En glad Gut (A Happy Boy) is a novel published in 1860 by the Norwegian writer Bjørnstjerne Bjørnson. It is one of his peasant novels.

==Plot==
The main character, Øyvind Plassen, is a cotter's son that eventually wins a foothold in life, and thereby also his beloved Marit, a farm girl, through education at an agricultural school.
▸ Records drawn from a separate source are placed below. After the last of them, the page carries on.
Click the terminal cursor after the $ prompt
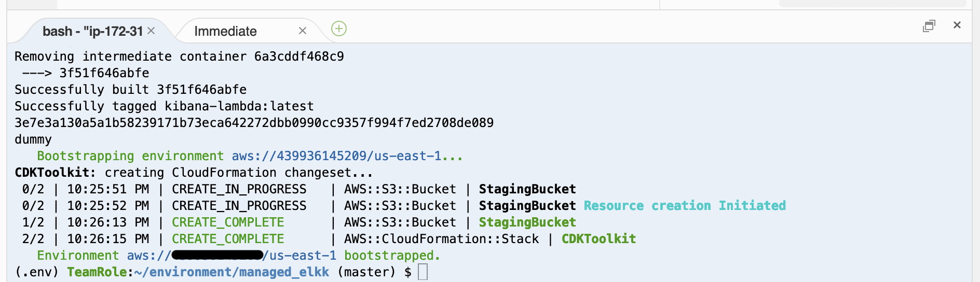The width and height of the screenshot is (980, 282). [x=423, y=272]
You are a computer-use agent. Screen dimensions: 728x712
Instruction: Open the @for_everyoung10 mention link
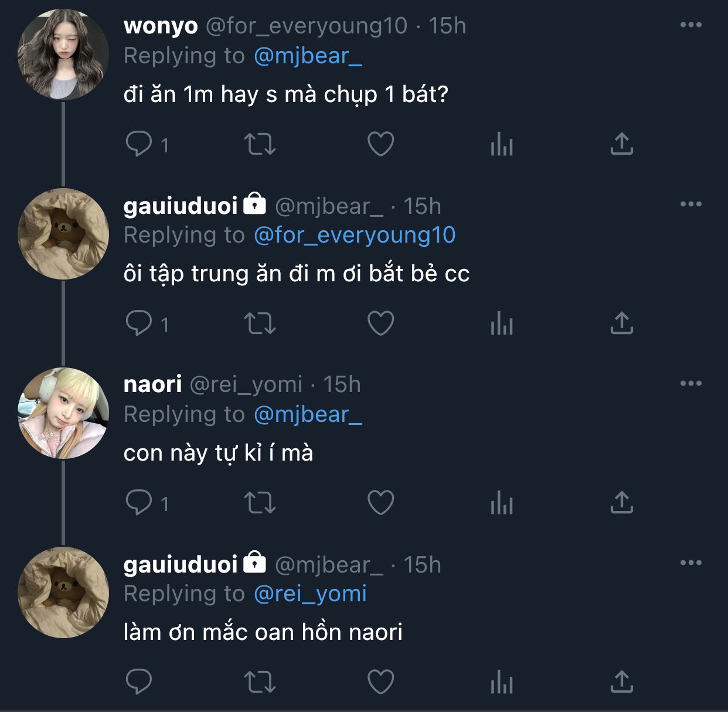[x=355, y=235]
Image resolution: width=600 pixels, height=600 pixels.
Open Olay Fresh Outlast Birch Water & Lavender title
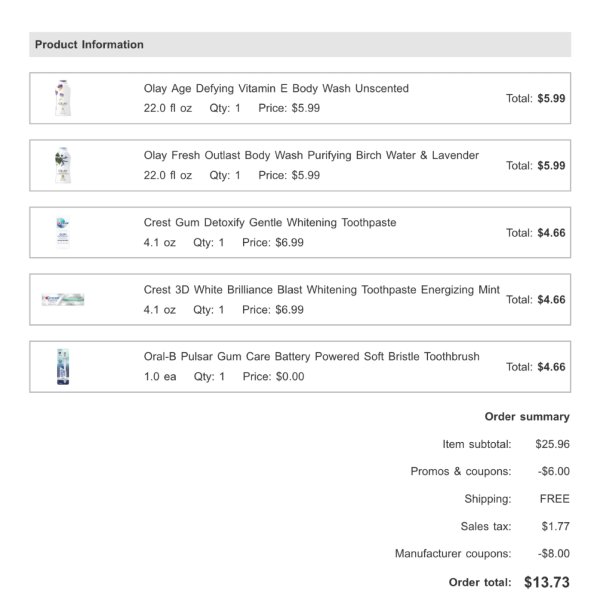[311, 155]
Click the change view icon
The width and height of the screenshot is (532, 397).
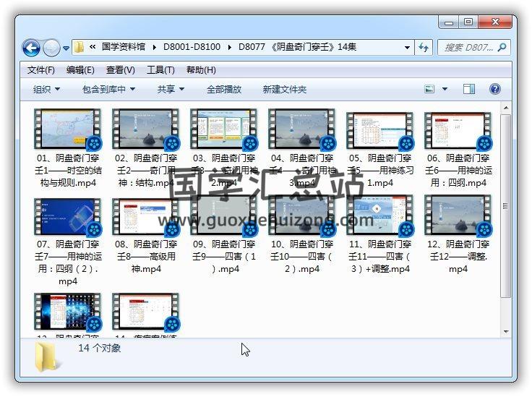(x=430, y=89)
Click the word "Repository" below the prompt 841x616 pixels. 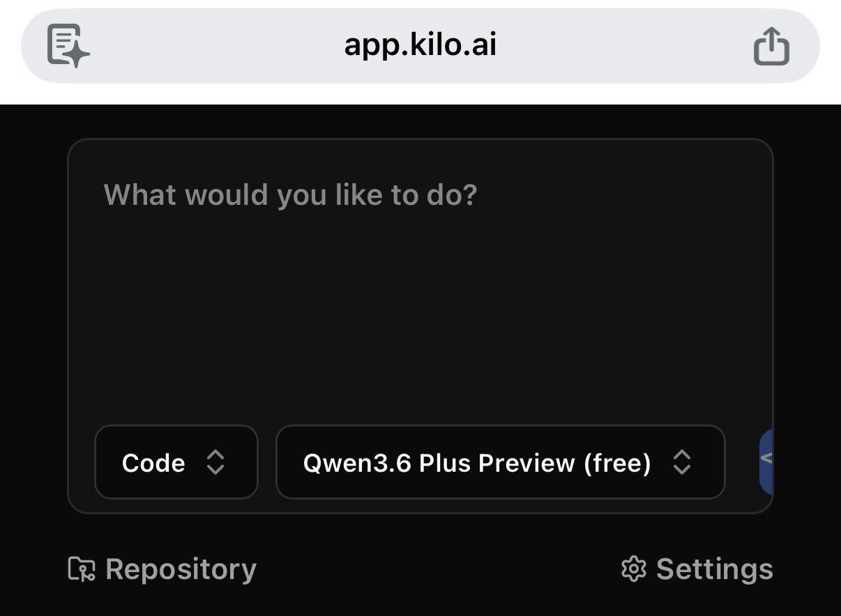(x=181, y=569)
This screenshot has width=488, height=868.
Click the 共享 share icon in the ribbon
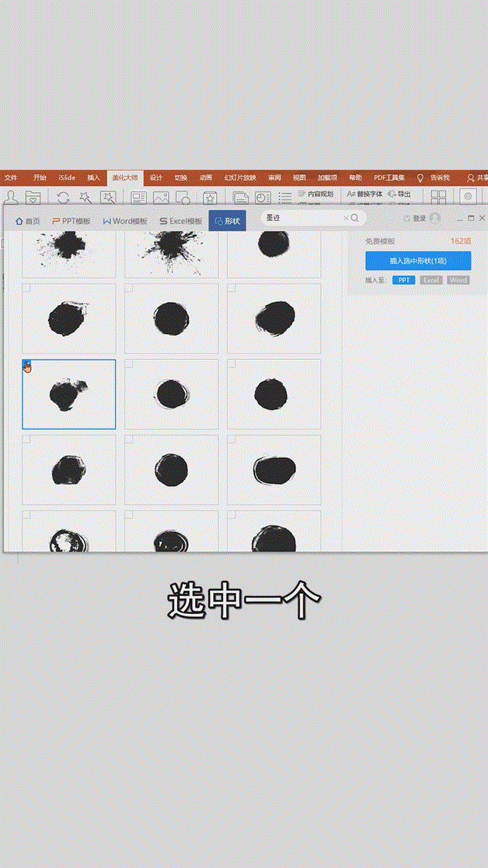coord(471,178)
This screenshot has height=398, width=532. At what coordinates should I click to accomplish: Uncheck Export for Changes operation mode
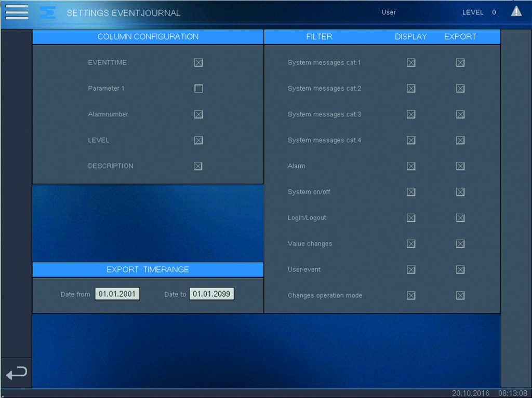pyautogui.click(x=460, y=296)
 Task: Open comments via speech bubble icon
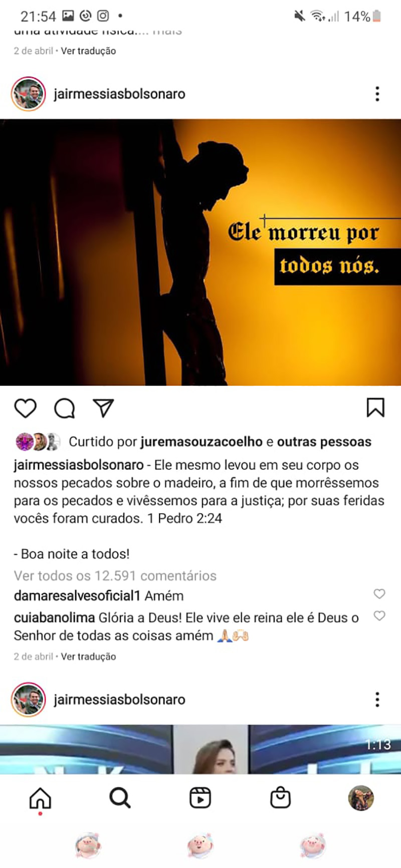click(65, 408)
Alongside the two and their parents, the story also develops the character of Øyvind's older friend and adviser Bård, the schoolmaster, in particular.

==Reception==
Edvard Beyer wrote in Norges litteraturhistorie (Norway's Literary History) that "The story has a lyrical feel, especially the scenes from childhood. Bård the schoolmaster is one of Bjørnson's finest portrayals. However, his depiction of the protagonist is not as developed as in Arne, and the last chapters are marked by haste. ... The critics had many words of praise, and with its cheerful tone and simple message—Løft ditt hode, du raske gutt! 'Lift your head, you restless youth!' and Elsk din neste, du kristensjel 'Love your neighbor, you Christian soul'—A Happy Boy is perhaps the most beloved of all of Bjørnson's stories."

==Film adaptation==
En glad gutt was filmed in 1932 to mark the centenary of Bjørnson's birth. Tore Foss played the lead role as Øyvind. This was one of the first sound films in Norway.